# brushless rc 18t lipo ???



## rcateball (Jan 20, 2005)

I have a rc 18t on the way with a hacker brusless motor 
looking into lipo but they seem quite complicated and kinda dangerous
but if i do get lpio battery any suggestion where & what to get.
how much should i expect to pay for a battery and charger....
looking for good info please.


----------



## Scoob (Dec 8, 2005)

Well I know a good bit about lipo but I don't know much about 1/18s. Check this website www.hobby-lobby.com/polyquest.htm . The 1200, 1500 or 1800 will probably work well IF they fit in an 18, not sure so check the dimensions. These are great batts though.


----------



## rcateball (Jan 20, 2005)

*???????????*

thans scoob still pretty lost
anybody running lipos on a 18 let me know what ya got
:freak:


----------



## Scoob (Dec 8, 2005)

www.one18th.com/forums 

You might get some good info on that site.


----------



## novellahub (Nov 24, 2004)

Here you go:

http://www.b-p-p.com/products.php?cat=35

Scroll down to the Hyperion packs. They are a direct fit in the RC18T/B/MT


----------



## young gun (Apr 19, 2006)

Ive seen a 18t that would smoke my truck


----------



## LittleR/CGuy (Apr 8, 2006)

there is a lipo for the mini lst/ mini-t.b ut it wont fit in the rc18t.


----------



## JakeE (Apr 12, 2006)

§ **Dataset content**:
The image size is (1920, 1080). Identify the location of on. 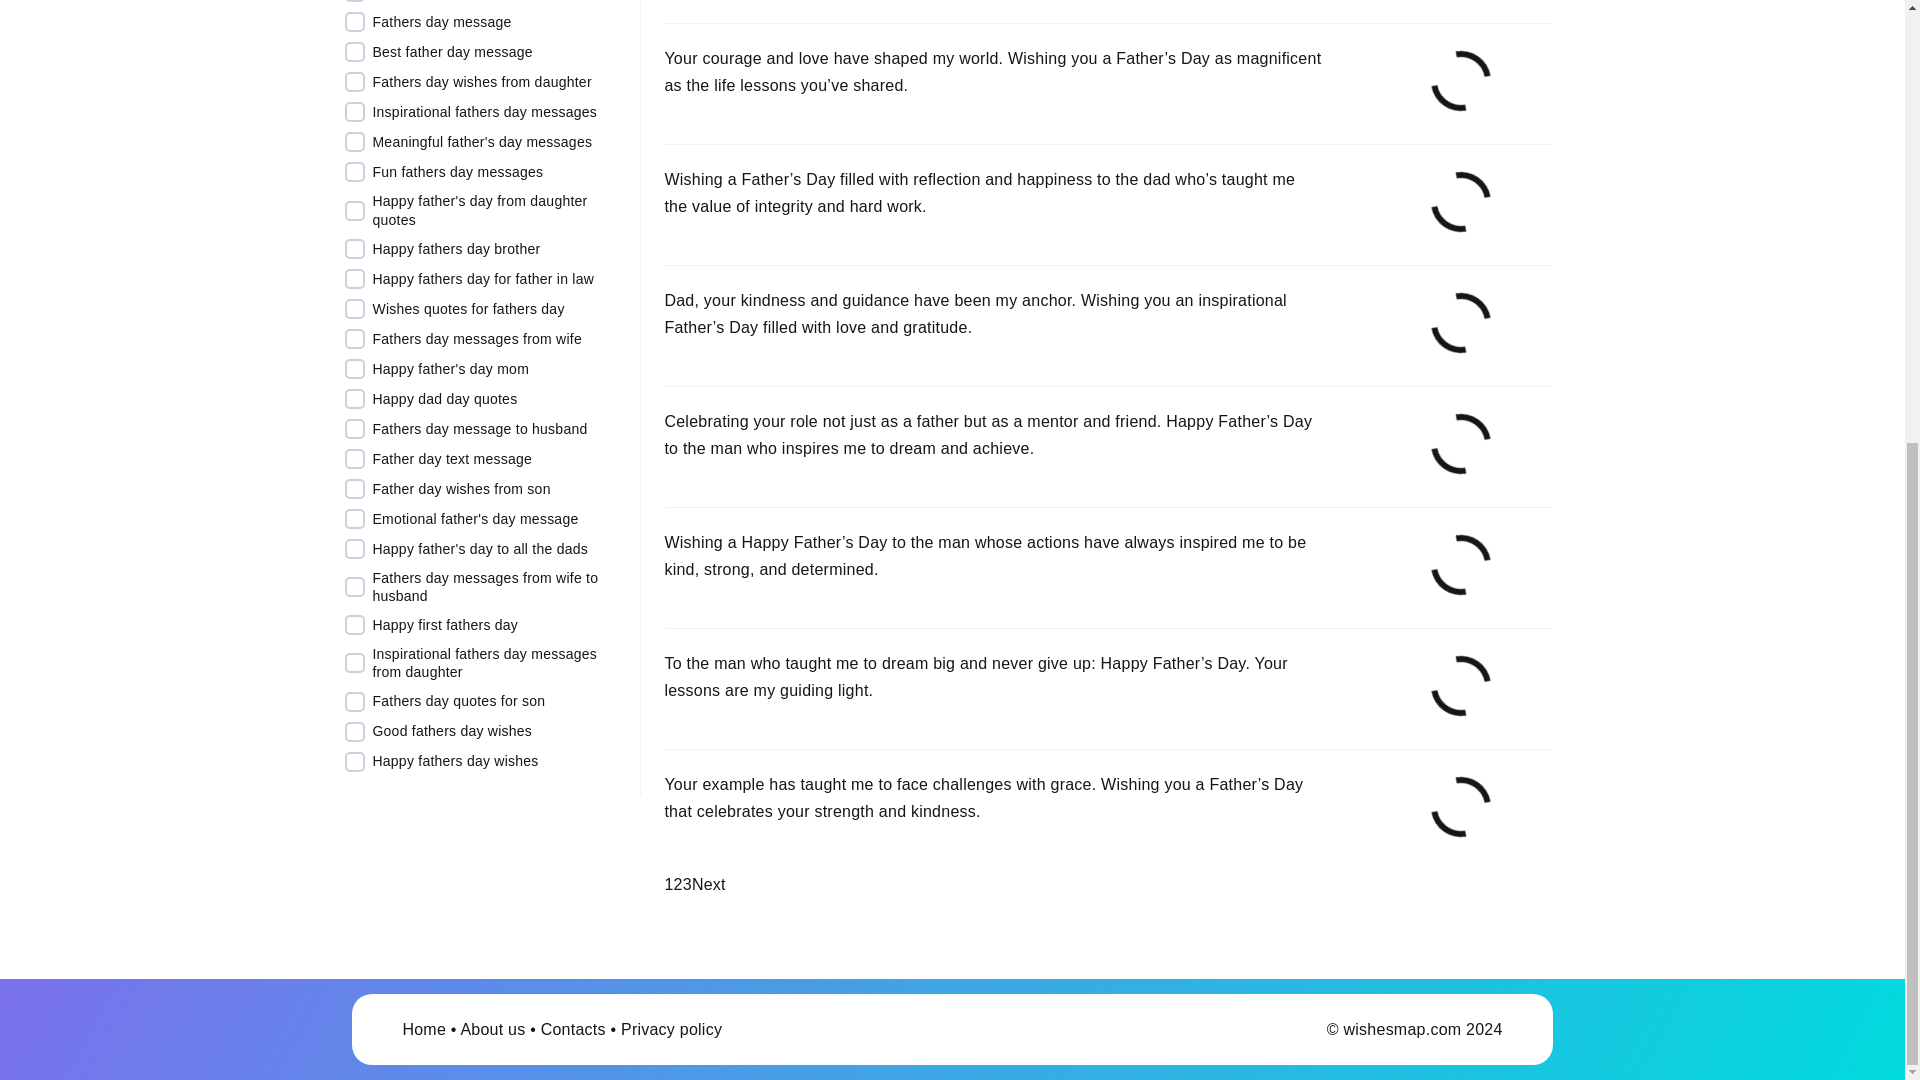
==
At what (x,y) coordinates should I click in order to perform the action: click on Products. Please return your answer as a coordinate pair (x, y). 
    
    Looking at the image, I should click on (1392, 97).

§ **Required work**:
A) Answer these questions about the lipo battery thread, one per line, marked the same way:
(i) Which three battery sizes did Scoob say would probably work if they fit?
(ii) Which packs did novellahub say are a direct fit in the RC18T/B/MT?
(iii) Which website did Scoob name in his second post as a place to get good info?
B) From the lipo battery thread, rewrite the stretch from "http://www.b-p-p.com/products.php?cat=35" through "(Apr 19, 2006)", renaming "Hyperion" to "lipo".
C) Continue the forum thread about lipo batteries for the RC18T, picking up right after its last line.

§ **Outputs**:
A)
(i) The 1200, 1500 or 1800.
(ii) The Hyperion packs.
(iii) www.one18th.com/forums

B)
http://www.b-p-p.com/products.php?cat=35

Scroll down to the lipo packs. They are a direct fit in the RC18T/B/MT


----------



## young gun (Apr 19, 2006)

C)
Any of the Hyperion Lite-Storm packs listed on the page Novellahub linked to (Link) should fit the RC18B/T/MT. Bishop Power Products also sells a couple of decent / inexpensive LiPo compatible chargers: Hyperion EOS 5i for $84 or the Apache S2500 for $42. I've ordered from BPP twice before and had good experiences both times.


----------



## rcateball (Jan 20, 2005)

well i got the pro peak charger 29.99 and an electrifly 3s, but it didn't fit. sent it back, going to order the hyperion when i get my refund, thanks novellahub!
What size/mah?


----------



## n3rd420 (Mar 21, 2006)

look on ebay... you need a charger tho. Plane chargers do fine.


----------



## novellahub (Nov 24, 2004)

rcateball said:


> What size/mah?


2c for racing and 3C ones for bashing/insane runs. Pick any sized mah for what you can afford.


----------



## rcateball (Jan 20, 2005)

I got an Irate 2cell 10C pack. fits perfectly(cheapbatterypacks.com)
and he'll send it with whatever plug you want for ESC
eventually will need to get a balancer I guess
now i just need to get a power supply and she's rippin.
posted ad in the wanteds.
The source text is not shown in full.